AEK Women's Volleyball Club is the women's volleyball section of the major Greek multi-sport club of AEK. It was founded in 1995 and has won one Greek Championship (2011–12), one Greek Cup (2022–23), and one Greek Super Cup (2011–12).

History

The women's volleyball club was established in 1930 and dissolved after a few years. It was re-established in 1995, after a merger with the Alsoupolis group, and participated for the first time in the local championship of Athens. The club gradually gained promotion to A1 Ethniki. Nevertheless, it was not well-prepared for participation in the first professional division and was relegated.

In the 2003–04 season, the club competed in the second professional division. The club was promoted to A1 Ethniki after winning the 2005–06 second professional division.

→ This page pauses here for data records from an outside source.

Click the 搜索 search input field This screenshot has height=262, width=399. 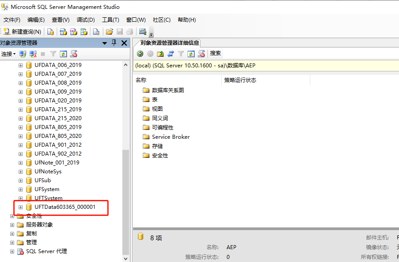click(215, 53)
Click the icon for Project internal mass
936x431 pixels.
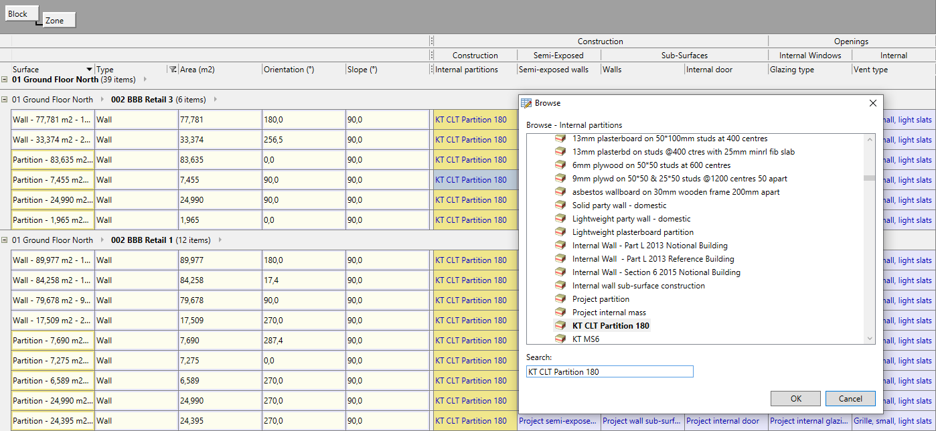coord(560,313)
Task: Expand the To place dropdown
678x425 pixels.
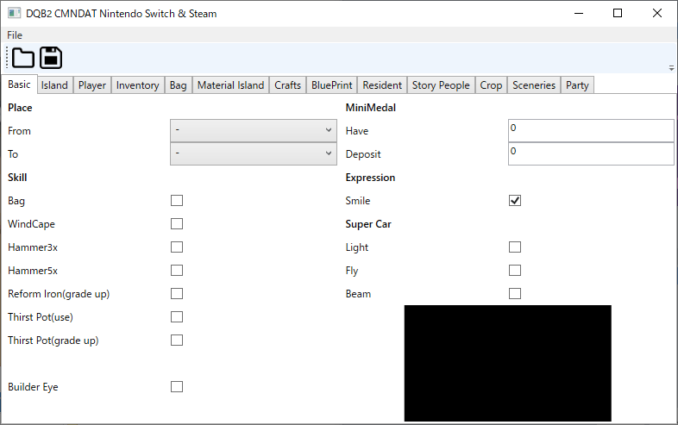Action: point(254,153)
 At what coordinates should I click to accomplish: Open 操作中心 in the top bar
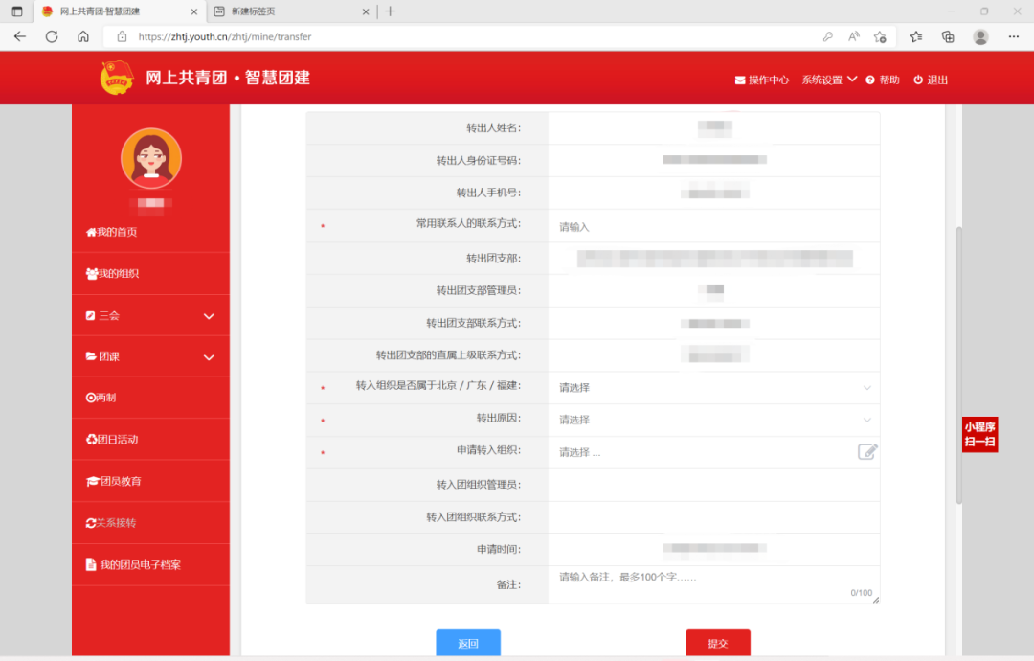[x=762, y=80]
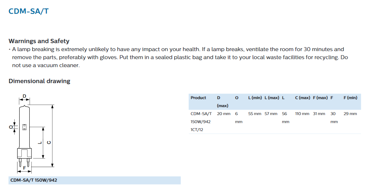Click the F dimension label at lamp base
Image resolution: width=378 pixels, height=191 pixels.
(24, 168)
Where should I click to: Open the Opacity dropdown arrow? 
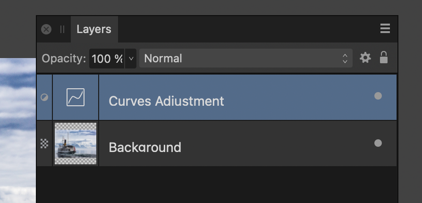coord(131,59)
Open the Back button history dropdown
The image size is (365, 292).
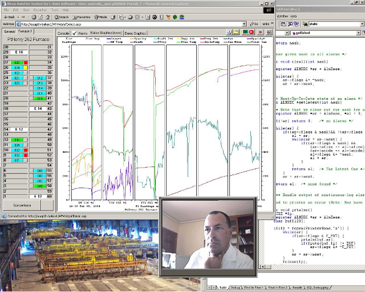pos(18,17)
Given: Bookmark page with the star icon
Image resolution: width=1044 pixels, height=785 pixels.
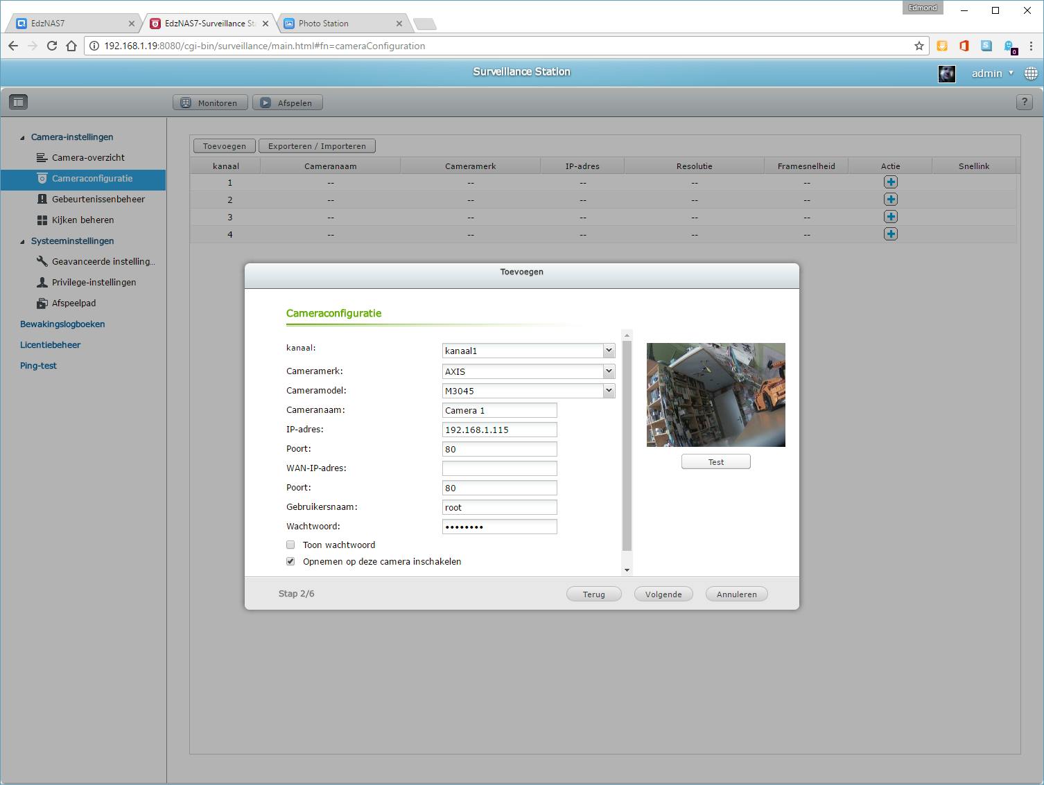Looking at the screenshot, I should 919,46.
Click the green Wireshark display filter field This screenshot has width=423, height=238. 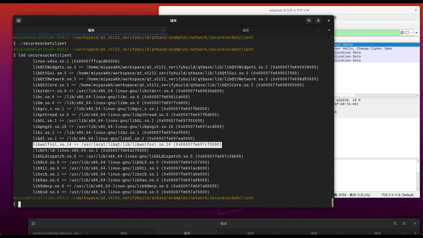point(367,33)
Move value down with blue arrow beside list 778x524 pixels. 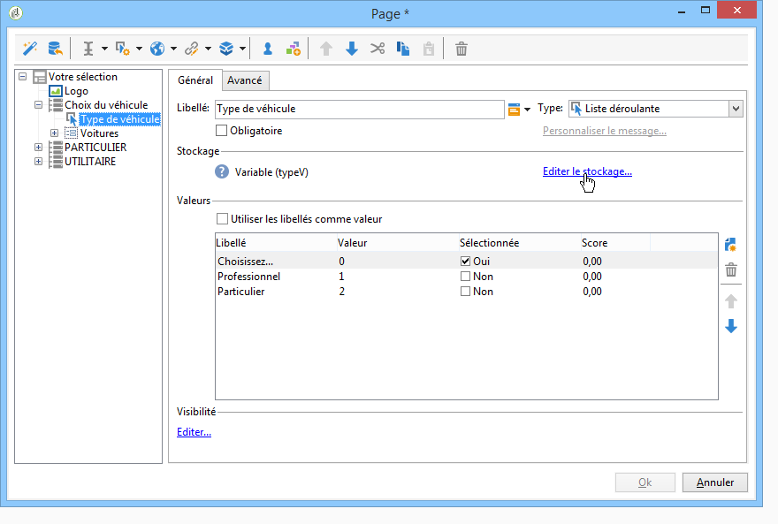tap(730, 326)
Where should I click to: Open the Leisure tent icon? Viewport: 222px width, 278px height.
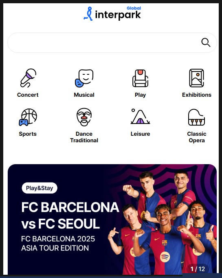[140, 116]
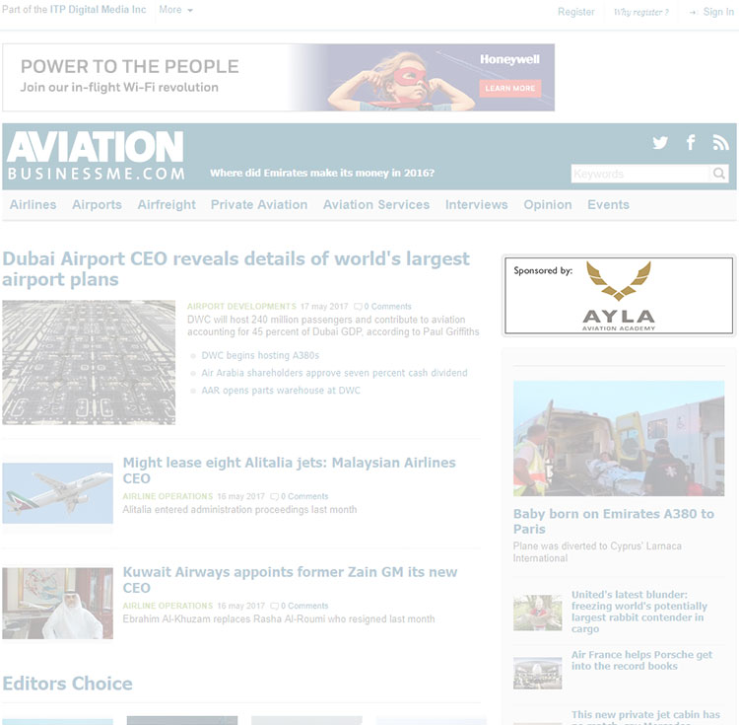This screenshot has width=739, height=725.
Task: Open the Ayla Aviation Academy sponsor logo
Action: pos(619,295)
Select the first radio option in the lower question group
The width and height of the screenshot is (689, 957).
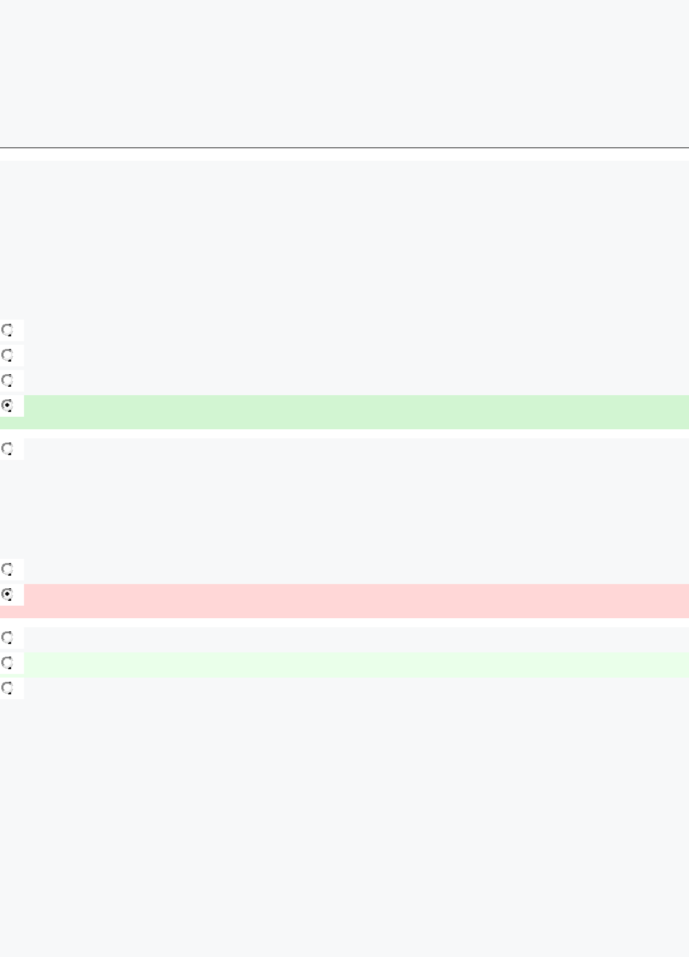(7, 569)
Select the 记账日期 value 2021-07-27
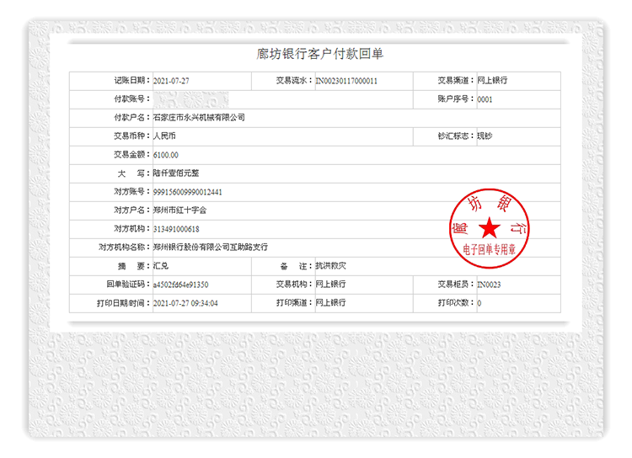Image resolution: width=632 pixels, height=458 pixels. [x=171, y=81]
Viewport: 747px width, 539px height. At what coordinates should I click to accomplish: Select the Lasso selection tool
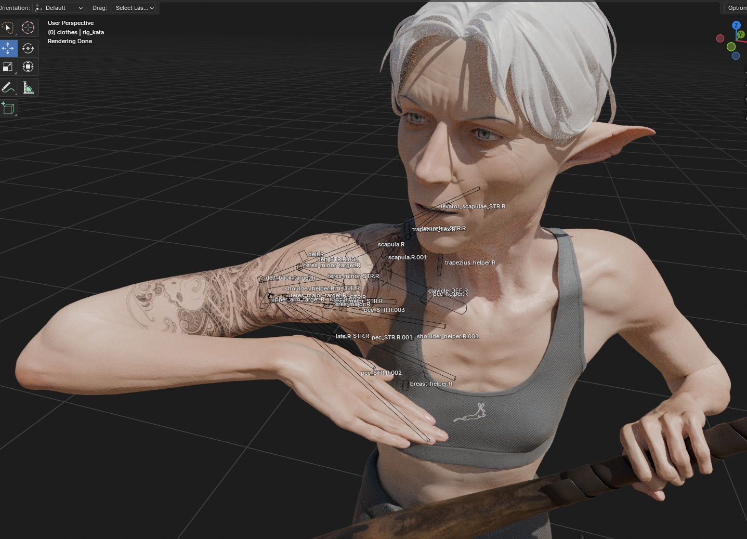point(8,28)
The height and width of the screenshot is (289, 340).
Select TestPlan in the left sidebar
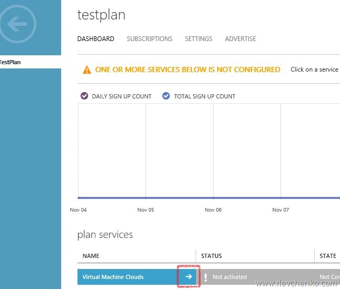tap(11, 62)
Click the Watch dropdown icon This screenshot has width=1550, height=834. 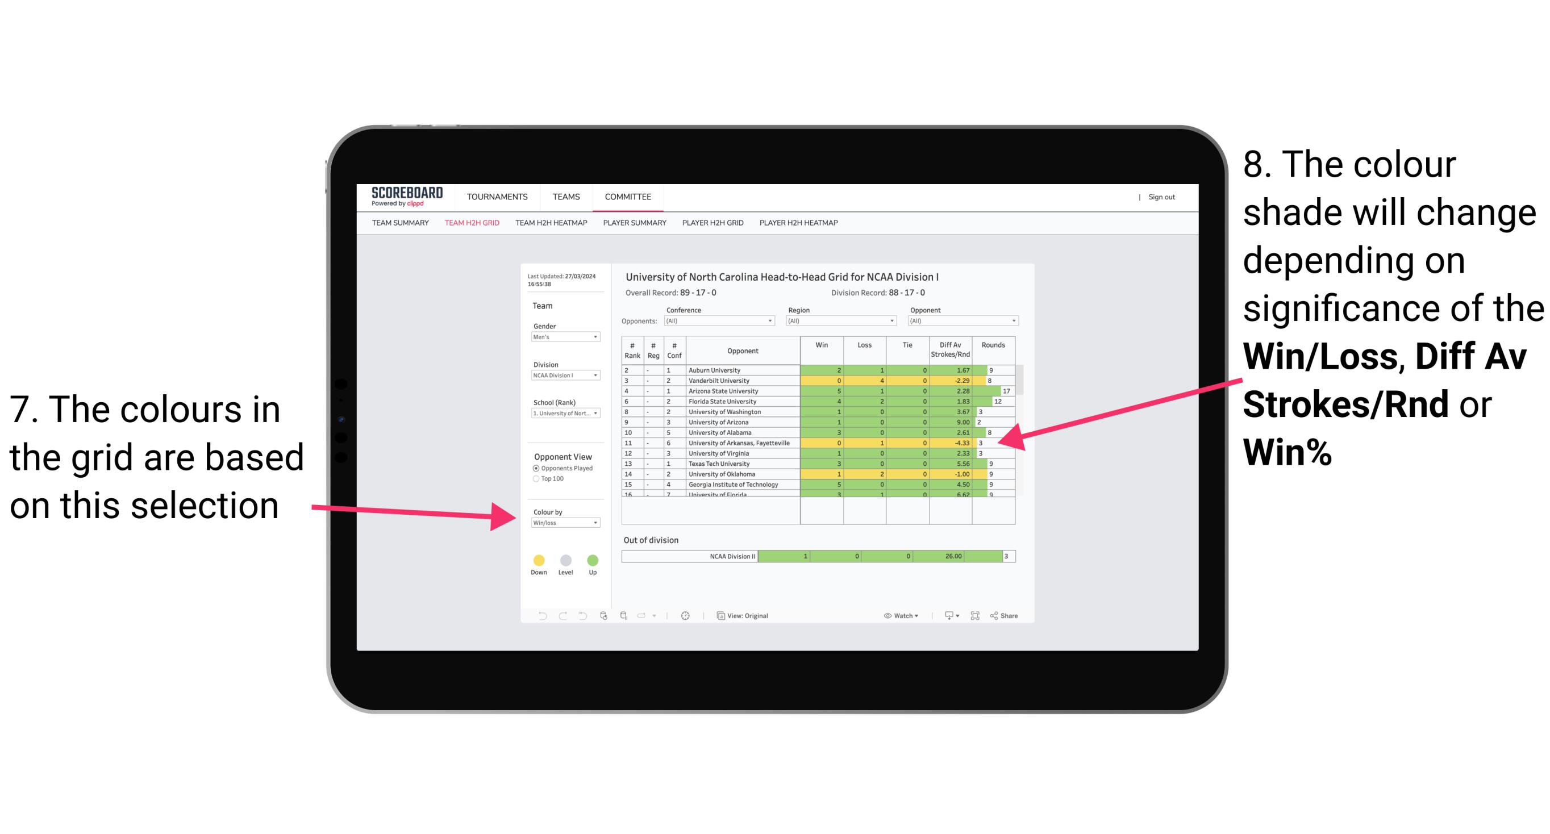pyautogui.click(x=916, y=616)
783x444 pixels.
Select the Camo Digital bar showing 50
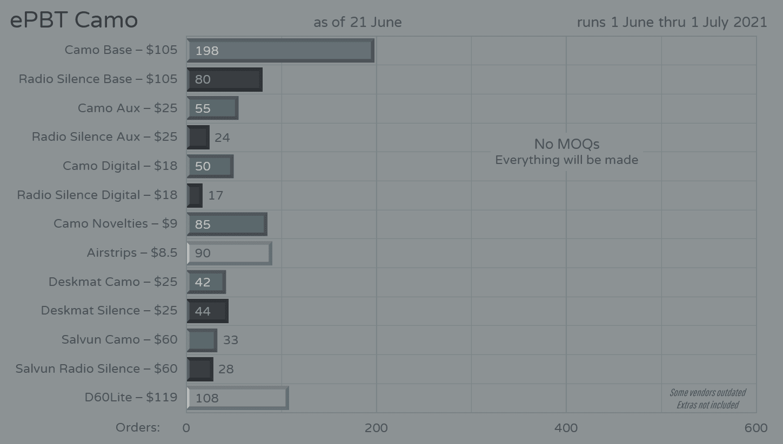(210, 166)
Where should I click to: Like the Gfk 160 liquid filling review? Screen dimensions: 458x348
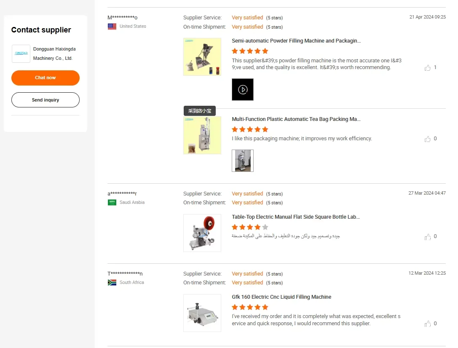[428, 324]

In the 2011–12 season, AEK won the A1 Ethniki for the first time in its history against Panathinaikos. They have also won the 2011–12 Greek Super Cup against Olympiacos.

In the first years, the volleyball departments of AEK were housed in the indoor "Leontios Hall" in Patissia and since 1989 in the historic Georgios Moschos Indoor Hall.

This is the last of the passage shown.